◆ **Goal of the exercise**: Copy out the listing from its first line through the line containing "Produkt sammenligning (0) (1042, 273)", both included. Keep every line, requests too, but multiply each answer coordinate by 1.6 and round it to a whole number, with halves going up; leave the numbers in the requests unchanged.

◆ **Some records**:
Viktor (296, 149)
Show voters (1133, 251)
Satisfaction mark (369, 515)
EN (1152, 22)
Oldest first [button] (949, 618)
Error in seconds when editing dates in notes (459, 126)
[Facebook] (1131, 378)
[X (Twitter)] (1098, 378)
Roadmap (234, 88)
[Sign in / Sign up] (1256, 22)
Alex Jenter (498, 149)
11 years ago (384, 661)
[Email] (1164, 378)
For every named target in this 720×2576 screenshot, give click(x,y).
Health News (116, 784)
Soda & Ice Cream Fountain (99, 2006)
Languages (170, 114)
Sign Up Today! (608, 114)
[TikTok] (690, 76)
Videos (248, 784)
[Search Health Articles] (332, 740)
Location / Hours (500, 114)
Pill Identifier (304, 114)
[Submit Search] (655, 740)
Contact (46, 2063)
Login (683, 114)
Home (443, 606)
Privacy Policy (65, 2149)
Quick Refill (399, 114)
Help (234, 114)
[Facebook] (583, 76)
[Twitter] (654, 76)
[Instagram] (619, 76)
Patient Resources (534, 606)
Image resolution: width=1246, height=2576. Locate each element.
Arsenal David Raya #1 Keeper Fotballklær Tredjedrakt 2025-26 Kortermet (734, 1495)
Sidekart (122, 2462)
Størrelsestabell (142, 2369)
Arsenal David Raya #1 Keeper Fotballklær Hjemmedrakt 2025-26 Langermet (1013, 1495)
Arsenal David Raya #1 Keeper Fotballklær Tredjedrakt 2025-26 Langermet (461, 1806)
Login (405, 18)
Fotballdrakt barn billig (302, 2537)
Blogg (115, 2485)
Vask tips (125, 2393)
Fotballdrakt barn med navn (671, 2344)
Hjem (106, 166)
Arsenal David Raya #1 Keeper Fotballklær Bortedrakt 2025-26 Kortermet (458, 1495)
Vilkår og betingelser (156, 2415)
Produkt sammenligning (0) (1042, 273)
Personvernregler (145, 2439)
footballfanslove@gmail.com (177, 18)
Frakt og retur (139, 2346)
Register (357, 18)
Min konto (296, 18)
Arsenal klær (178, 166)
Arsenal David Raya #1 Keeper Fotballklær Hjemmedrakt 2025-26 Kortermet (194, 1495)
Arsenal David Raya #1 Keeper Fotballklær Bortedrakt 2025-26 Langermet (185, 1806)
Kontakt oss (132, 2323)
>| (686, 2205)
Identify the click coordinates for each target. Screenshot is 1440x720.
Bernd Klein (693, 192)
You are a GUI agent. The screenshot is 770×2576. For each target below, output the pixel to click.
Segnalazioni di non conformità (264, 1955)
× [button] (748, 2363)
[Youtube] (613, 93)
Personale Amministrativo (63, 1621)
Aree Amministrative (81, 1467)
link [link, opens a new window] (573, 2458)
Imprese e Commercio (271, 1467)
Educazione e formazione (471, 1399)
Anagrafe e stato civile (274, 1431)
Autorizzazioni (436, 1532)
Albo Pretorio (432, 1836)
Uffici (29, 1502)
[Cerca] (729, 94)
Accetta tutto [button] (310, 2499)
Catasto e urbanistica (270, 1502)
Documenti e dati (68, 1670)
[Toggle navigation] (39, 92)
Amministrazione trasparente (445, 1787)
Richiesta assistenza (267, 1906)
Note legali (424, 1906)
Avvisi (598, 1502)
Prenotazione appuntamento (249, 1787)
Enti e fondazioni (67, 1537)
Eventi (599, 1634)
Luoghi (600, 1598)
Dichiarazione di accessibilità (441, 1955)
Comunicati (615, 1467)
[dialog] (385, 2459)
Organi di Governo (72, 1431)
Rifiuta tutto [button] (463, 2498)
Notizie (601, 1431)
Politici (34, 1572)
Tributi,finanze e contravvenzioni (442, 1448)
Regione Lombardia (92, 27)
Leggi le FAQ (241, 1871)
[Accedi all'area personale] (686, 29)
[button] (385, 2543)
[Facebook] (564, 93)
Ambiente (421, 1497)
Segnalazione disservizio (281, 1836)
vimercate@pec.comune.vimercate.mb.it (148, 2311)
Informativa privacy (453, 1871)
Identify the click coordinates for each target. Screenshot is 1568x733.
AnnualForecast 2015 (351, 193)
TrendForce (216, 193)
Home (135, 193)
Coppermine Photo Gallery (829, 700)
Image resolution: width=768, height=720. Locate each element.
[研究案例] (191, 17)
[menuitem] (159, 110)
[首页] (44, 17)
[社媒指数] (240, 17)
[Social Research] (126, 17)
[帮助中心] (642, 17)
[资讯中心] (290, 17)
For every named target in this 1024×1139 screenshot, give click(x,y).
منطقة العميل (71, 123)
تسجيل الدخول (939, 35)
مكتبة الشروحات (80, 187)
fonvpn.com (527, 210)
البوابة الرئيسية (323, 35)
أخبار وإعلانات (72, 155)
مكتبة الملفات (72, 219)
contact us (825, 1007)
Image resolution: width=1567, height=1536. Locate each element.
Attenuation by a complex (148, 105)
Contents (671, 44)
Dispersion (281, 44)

◆ **Task result**:
Viktor (474, 238)
Show voters (1813, 402)
Satisfaction mark (590, 824)
EN (1843, 35)
Oldest first [button] (1518, 989)
Error in seconds when editing dates in notes (734, 202)
[Facebook] (1810, 605)
[X (Twitter)] (1757, 605)
Roadmap (374, 141)
[Sign in / Sign up] (2010, 35)
Alex Jenter (797, 238)
11 years ago (614, 1058)
[Email] (1862, 605)
For every named target in this 720×2576 screenshot, give click(x,y).
Health News (186, 1254)
Soda & Ice Cream Fountain (158, 3210)
Languages (272, 182)
Sign Up Today! (973, 182)
[TikTok] (1104, 122)
Videos (397, 1254)
[Search Health Articles] (531, 1184)
Location / Hours (800, 182)
Pill Identifier (486, 182)
[Submit Search] (1048, 1184)
Contact (74, 3301)
Login (1093, 182)
Home (709, 970)
Privacy Policy (104, 3438)
Quick Refill (638, 182)
Help (374, 182)
[Facebook] (933, 122)
[Twitter] (1046, 122)
[Instagram] (990, 122)
Patient Resources (854, 970)
Image resolution: width=1246, height=2576. Locate each element.
Arsenal David Raya #1 Keeper Fotballklær Tredjedrakt 2025-26 Kortermet (1174, 2392)
Sidekart (195, 3939)
Størrelsestabell (227, 3790)
Arsenal David Raya #1 Keeper Fotballklær Hjemmedrakt 2025-26 Langermet (1621, 2392)
Arsenal David Raya #1 Keeper Fotballklær Tredjedrakt 2025-26 Langermet (738, 2890)
Login (648, 29)
Fotballdrakt barn billig (483, 4059)
Blogg (184, 3976)
Vask tips (200, 3829)
Fotballdrakt barn med navn (1074, 3750)
Hjem (170, 266)
Arsenal David Raya #1 Keeper Fotballklær Bortedrakt 2025-26 Kortermet (733, 2392)
Vilkår og betingelser (250, 3864)
Produkt sammenligning (0) (1667, 437)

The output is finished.